§ **ACTION ITEM**
Go through the data below and return each line where the string "notification" occurs.

(Dataset entries)

····················

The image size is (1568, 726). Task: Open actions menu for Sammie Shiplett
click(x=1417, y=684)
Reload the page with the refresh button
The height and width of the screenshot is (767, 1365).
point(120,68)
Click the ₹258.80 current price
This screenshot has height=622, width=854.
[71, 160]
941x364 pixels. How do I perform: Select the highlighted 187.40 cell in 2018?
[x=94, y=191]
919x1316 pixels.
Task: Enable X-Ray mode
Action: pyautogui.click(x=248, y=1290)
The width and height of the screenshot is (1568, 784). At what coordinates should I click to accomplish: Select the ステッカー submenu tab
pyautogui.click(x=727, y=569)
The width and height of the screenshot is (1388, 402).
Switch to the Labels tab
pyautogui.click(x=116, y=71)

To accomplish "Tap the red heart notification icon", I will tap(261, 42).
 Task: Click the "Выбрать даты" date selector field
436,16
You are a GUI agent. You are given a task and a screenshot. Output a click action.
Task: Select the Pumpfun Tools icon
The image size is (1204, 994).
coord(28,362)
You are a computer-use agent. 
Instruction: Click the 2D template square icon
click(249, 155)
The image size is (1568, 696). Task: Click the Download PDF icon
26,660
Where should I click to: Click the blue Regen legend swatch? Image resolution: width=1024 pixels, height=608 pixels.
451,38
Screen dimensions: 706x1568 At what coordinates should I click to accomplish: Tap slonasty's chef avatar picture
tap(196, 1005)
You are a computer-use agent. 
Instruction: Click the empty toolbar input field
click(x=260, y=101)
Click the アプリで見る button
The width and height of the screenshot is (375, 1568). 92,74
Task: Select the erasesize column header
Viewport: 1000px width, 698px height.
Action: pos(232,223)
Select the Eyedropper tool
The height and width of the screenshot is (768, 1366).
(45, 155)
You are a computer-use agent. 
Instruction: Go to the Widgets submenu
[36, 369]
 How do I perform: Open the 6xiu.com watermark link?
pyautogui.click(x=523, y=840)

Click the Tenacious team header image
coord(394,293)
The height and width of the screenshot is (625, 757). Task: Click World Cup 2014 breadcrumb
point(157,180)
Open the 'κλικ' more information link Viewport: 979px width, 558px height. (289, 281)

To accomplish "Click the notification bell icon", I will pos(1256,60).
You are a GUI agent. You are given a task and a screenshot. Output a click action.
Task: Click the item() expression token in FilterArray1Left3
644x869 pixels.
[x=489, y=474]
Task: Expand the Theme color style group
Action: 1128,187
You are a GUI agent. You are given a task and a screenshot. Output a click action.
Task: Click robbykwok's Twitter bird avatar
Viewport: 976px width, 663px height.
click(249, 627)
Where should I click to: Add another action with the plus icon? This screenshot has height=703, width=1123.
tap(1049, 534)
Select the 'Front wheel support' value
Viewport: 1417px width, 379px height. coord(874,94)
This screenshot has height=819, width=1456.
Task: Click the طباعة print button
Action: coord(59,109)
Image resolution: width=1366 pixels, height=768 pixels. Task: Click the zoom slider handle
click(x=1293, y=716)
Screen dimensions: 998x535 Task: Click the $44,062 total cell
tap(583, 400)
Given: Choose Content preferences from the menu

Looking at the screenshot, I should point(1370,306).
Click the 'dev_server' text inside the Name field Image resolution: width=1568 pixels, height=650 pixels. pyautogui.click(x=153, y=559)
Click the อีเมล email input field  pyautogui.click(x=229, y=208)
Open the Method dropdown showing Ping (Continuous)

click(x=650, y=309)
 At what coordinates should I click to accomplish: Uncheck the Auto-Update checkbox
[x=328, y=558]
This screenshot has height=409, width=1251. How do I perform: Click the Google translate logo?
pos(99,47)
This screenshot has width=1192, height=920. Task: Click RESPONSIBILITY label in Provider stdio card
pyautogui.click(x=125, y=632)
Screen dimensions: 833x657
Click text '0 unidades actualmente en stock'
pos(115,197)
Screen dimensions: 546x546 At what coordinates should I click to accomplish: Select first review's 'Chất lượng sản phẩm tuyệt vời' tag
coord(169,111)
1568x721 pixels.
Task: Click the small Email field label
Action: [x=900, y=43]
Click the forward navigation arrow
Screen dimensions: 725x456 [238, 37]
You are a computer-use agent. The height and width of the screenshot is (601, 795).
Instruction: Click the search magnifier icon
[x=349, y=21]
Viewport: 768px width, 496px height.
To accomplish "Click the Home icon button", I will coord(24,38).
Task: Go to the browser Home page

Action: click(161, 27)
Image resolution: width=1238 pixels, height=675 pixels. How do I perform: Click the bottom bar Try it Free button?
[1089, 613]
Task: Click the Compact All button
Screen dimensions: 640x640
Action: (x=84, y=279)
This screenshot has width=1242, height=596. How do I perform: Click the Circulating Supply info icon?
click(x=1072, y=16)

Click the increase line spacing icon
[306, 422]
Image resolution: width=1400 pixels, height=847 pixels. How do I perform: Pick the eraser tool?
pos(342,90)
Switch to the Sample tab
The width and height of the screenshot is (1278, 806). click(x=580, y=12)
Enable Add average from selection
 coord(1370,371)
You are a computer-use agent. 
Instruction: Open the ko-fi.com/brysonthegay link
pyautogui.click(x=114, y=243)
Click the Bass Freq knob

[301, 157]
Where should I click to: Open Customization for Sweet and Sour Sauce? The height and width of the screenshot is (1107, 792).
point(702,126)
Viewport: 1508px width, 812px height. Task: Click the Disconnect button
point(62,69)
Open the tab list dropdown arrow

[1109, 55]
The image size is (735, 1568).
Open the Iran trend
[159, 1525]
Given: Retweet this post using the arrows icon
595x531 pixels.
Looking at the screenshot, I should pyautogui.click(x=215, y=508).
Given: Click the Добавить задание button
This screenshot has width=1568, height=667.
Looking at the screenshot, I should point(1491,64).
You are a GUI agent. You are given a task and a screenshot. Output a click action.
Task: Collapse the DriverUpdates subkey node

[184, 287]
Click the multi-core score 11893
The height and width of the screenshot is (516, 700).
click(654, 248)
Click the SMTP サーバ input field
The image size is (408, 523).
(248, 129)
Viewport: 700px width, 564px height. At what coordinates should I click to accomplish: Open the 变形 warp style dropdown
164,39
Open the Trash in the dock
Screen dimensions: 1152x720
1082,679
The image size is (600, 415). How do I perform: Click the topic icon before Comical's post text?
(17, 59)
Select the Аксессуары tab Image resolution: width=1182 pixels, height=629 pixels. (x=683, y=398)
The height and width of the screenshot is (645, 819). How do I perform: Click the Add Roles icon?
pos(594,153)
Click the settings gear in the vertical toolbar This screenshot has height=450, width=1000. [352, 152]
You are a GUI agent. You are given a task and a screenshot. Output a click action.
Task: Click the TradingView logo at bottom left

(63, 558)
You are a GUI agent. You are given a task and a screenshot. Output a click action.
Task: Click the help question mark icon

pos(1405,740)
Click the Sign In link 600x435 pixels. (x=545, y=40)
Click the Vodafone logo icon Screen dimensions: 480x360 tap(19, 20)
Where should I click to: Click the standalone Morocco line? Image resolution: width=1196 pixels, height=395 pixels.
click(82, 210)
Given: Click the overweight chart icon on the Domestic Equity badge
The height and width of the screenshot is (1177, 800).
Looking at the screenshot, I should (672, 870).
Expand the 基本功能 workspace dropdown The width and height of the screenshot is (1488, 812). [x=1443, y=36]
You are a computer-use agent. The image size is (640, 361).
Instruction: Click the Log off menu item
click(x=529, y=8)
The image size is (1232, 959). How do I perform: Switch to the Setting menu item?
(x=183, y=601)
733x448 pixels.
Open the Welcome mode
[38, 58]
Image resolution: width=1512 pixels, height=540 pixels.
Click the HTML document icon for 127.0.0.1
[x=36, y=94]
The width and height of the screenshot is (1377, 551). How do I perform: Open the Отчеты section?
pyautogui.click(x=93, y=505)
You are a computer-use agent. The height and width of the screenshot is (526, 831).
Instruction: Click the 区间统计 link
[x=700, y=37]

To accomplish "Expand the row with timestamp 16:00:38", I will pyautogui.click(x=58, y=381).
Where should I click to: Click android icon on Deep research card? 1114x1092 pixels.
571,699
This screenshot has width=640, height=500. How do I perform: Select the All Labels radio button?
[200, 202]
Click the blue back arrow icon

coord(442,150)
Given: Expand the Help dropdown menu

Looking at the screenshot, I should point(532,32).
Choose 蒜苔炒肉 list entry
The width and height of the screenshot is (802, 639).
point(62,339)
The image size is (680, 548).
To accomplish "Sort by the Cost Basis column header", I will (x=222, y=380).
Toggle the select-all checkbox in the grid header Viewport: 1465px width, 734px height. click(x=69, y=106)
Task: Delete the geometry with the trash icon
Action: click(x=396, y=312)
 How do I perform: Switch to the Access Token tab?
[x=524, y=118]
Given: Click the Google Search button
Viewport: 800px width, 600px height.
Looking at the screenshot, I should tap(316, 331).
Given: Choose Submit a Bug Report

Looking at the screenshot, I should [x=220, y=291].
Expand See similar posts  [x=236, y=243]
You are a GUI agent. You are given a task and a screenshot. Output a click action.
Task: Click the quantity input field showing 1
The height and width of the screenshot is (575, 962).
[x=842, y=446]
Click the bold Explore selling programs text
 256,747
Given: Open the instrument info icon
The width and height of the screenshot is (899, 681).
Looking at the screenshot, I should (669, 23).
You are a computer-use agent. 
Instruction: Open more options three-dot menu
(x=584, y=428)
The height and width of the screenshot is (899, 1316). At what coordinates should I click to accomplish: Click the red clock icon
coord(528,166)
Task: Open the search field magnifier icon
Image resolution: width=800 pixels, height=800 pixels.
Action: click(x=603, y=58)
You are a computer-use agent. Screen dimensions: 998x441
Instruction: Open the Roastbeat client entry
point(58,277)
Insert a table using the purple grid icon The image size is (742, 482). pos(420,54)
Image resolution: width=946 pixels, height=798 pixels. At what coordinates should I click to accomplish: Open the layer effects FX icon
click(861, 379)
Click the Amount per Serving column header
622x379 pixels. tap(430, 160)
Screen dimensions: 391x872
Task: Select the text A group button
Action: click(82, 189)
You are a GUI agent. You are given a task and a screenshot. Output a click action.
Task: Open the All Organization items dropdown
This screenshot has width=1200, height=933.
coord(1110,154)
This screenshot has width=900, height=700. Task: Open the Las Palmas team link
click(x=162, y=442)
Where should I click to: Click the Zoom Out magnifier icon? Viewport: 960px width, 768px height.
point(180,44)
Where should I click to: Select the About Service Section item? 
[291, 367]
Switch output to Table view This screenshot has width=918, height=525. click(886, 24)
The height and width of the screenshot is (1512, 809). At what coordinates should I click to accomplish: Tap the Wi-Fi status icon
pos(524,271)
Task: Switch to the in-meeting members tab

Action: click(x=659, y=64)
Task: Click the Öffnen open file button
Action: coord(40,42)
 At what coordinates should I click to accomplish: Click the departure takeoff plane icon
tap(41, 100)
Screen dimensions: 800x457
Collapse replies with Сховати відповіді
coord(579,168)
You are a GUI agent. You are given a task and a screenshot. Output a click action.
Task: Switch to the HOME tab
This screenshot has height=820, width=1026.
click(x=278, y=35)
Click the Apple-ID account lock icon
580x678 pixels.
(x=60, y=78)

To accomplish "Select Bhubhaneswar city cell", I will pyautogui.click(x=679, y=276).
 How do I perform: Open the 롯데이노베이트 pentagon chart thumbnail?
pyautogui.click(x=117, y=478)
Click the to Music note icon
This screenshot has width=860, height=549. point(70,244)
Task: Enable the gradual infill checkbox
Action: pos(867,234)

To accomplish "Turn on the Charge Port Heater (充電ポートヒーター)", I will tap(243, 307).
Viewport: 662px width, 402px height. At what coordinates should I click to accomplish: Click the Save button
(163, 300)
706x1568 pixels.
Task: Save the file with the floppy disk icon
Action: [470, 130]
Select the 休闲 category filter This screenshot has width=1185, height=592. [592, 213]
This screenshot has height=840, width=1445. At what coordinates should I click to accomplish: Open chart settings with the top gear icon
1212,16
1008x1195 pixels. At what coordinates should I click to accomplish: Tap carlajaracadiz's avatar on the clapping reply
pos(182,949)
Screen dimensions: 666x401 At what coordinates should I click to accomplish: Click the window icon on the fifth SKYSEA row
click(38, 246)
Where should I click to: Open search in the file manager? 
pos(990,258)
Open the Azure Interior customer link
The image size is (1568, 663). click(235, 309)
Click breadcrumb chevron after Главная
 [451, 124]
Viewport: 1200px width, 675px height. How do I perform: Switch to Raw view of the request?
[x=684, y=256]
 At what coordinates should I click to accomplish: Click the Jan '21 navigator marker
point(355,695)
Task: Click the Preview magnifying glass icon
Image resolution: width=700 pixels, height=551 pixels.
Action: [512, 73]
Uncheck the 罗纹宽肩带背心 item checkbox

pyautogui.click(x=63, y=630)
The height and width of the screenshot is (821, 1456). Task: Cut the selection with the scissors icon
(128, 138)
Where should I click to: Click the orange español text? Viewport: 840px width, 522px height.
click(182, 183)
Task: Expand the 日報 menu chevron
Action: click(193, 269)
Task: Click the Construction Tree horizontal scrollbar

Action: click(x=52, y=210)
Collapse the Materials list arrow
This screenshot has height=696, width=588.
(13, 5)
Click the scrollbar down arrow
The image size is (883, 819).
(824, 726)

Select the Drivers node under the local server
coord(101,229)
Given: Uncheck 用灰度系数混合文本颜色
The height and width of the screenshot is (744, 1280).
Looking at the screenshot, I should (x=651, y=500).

····················

§ **WRITTEN SOLUTION**
To accomplish "Tap the red heart notification icon", I will tap(261, 42).
To accomplish "Click the notification bell icon", I will pos(1256,60).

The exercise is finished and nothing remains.